Opener Brad Butcher’s set was filled with gentle, country lullabies, some of which will feature on his upcoming album. Alone on stage, Brad strummed and picked his way around his guitar while his deep, husky voice sang of his life as a fly-in-fly-out worker.
In his opening lyric he tells a woman: “You’re smooth like Tennessee whiskey.” You can imagine the object of his desires commenting that the same could be said of his voice.
Round Mountain Girls must have spent Brad’s set warming up, as they unleashed a torrent of energy upon picking up their instruments. The five-piece charged through their first two songs like a runaway train, warming the venue with their steam.

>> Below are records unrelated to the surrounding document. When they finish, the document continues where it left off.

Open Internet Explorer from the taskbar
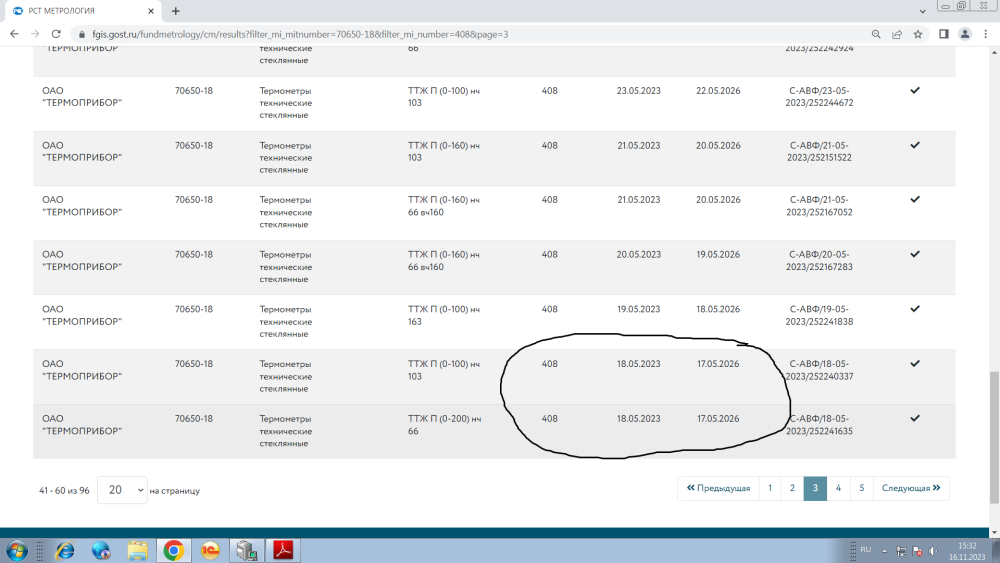 (65, 550)

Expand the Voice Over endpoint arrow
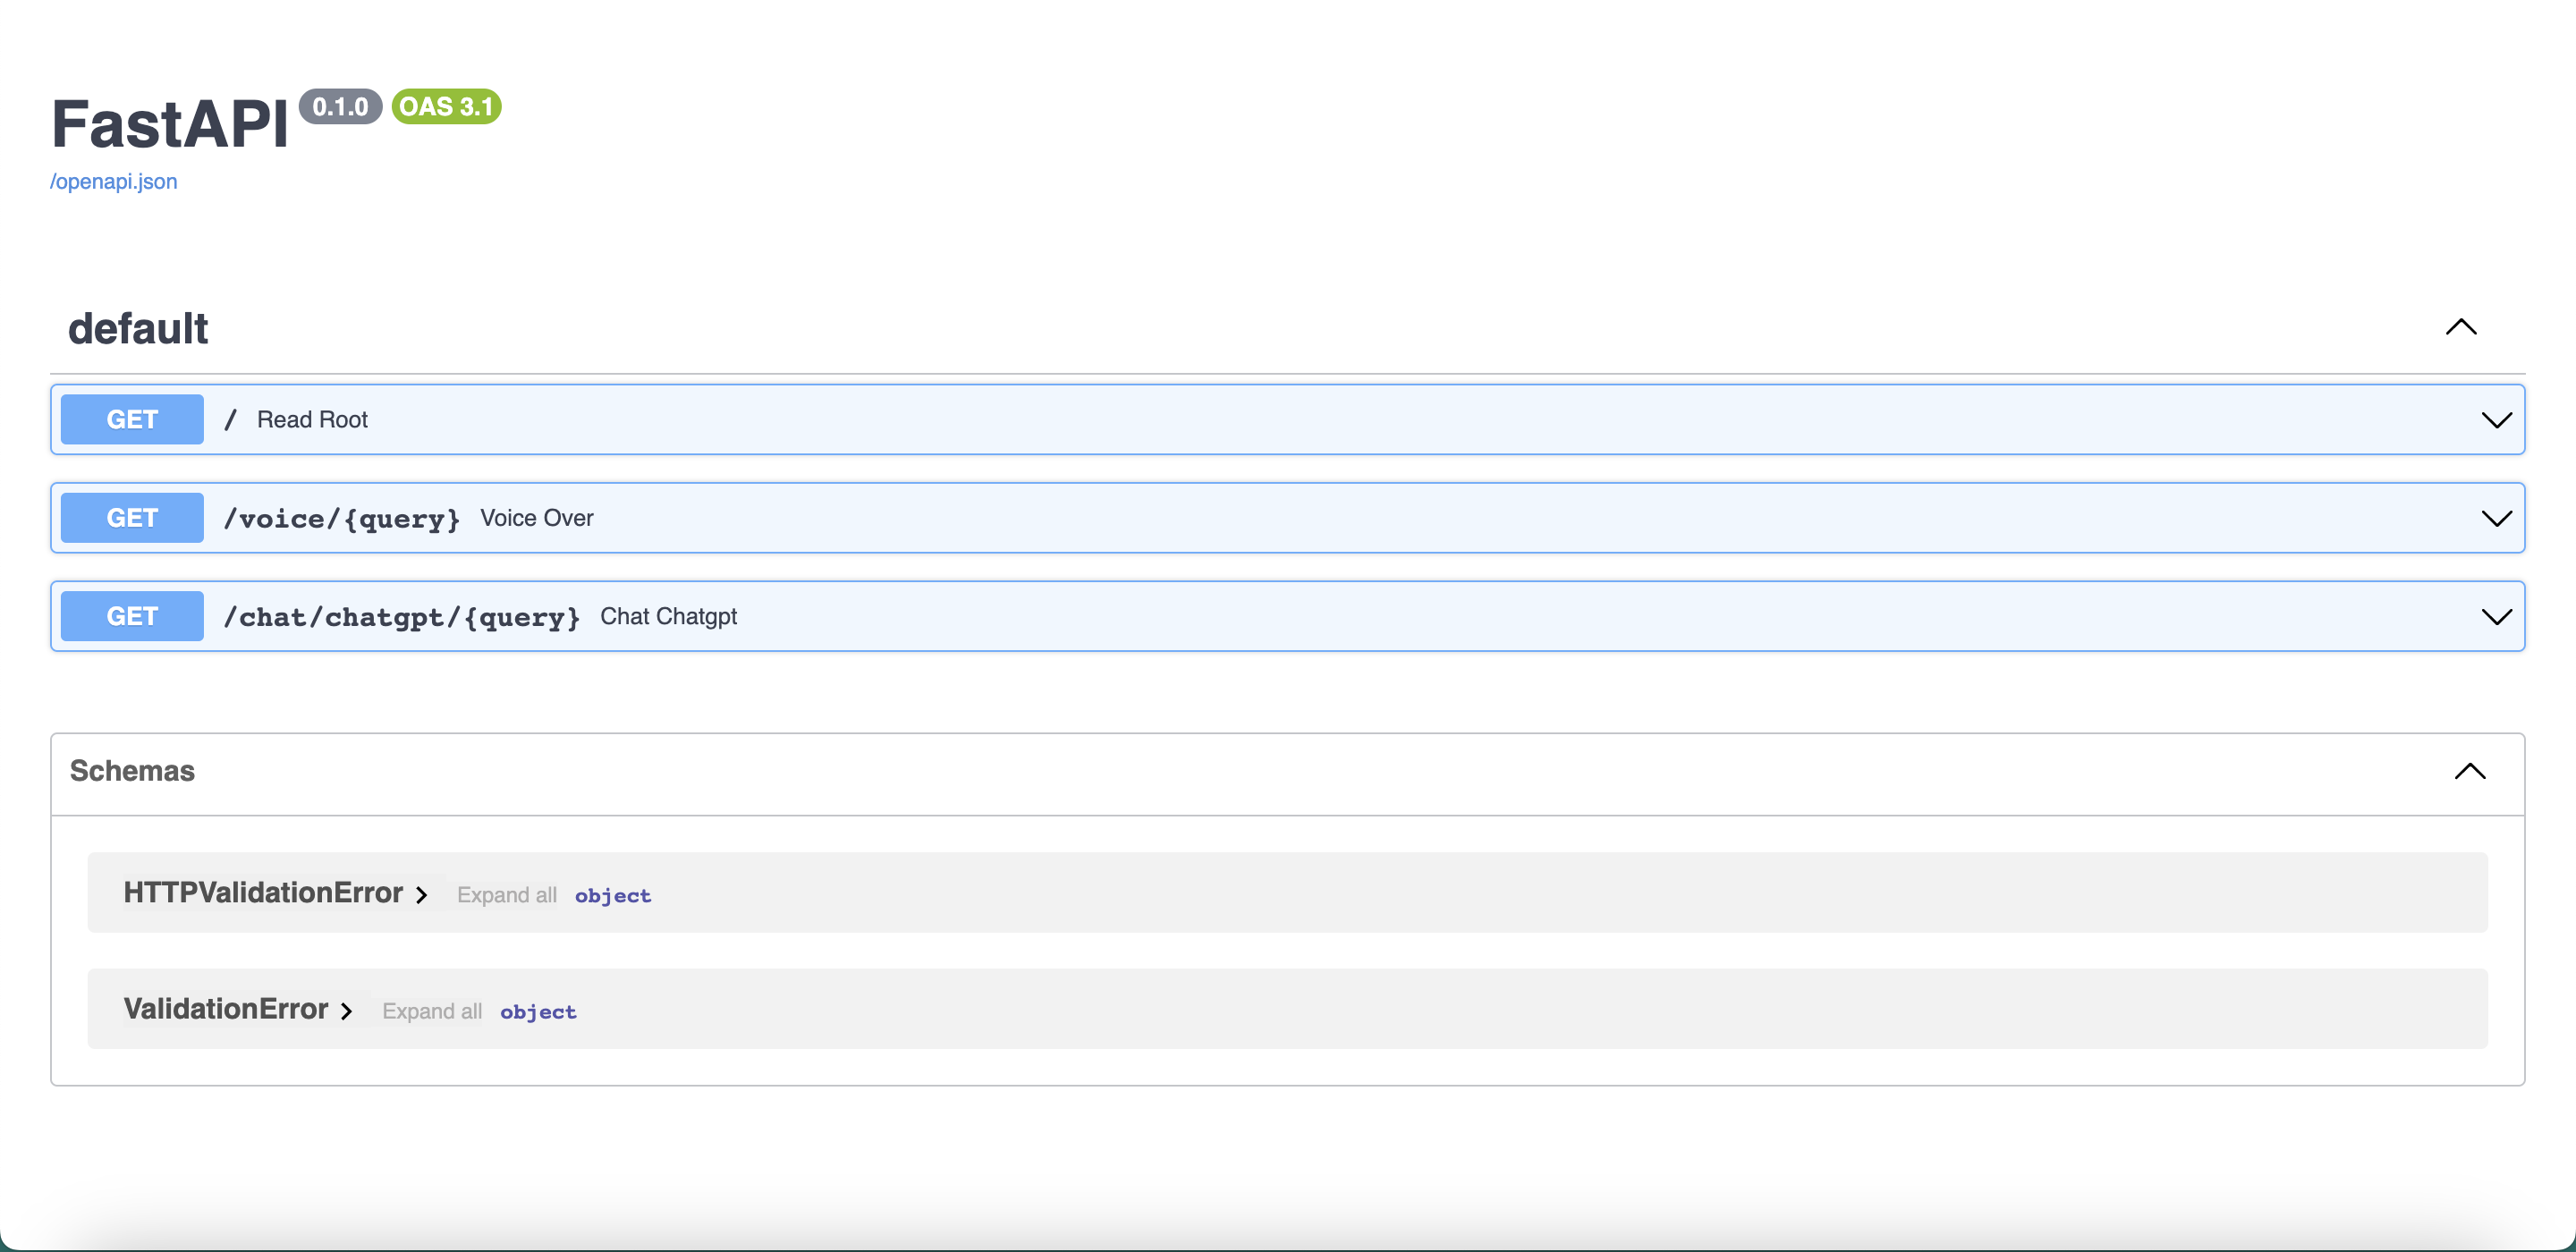point(2496,518)
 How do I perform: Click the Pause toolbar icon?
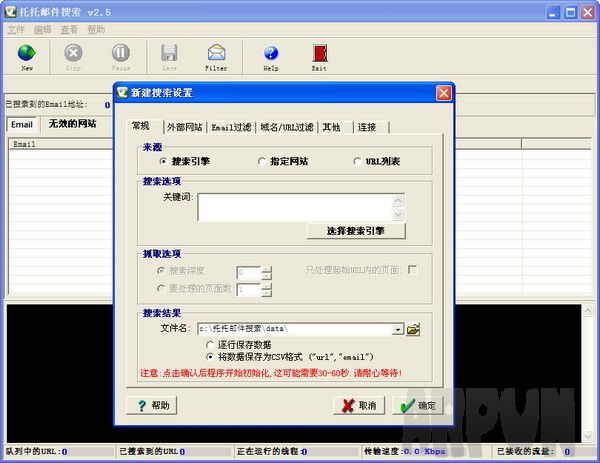click(x=120, y=57)
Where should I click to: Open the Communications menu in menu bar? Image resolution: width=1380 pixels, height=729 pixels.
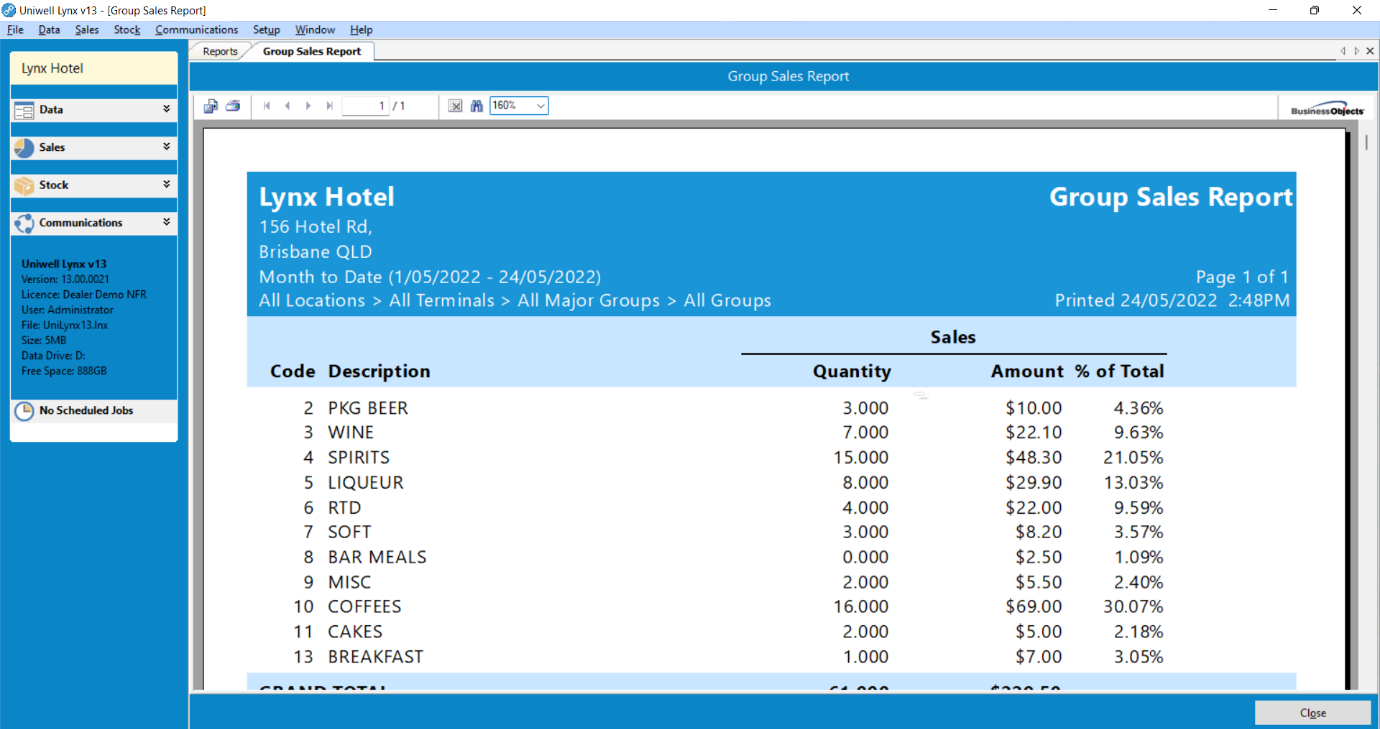click(196, 30)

It didn’t take long for punters to go from nodding their heads to trickling on to the dancefloor. Even when they turned down the tempo on new song, ‘The Constant Rhythm', Round Mountain Girls played with the drive they began with. ‘Chop Me Down’ was another highlight, with the band roaring to life and Rabbit Robinson’s fiddle squealing like a banshee throughout.
All the boys looked like rock stars, with flowing hair and Rabbit’s sparkling vest. Each members would unleash solos on their respective instruments, with Chris Eaton close to jumping off the stage during an electric-banjo solo.
They showed off their rock chops with excellent covers of The Bangles’ ‘Walk Like An Egyptian’, Wolfmother’s ‘The Joker And The Thief’ and a hell-raising cover of ‘The Devil Went Down To Georgia’. The band played with such fury Chris Eaton and Chris Brooker both broke strings during slower song ‘Something Wrong’ (the irony wasn’t lost on them).
Round Mountain Girls are an exciting band to watch, with the tunes to back them up. They give bluegrass an electric shock of rock & roll, guaranteeing them the title of the hillbilly Guns N Roses.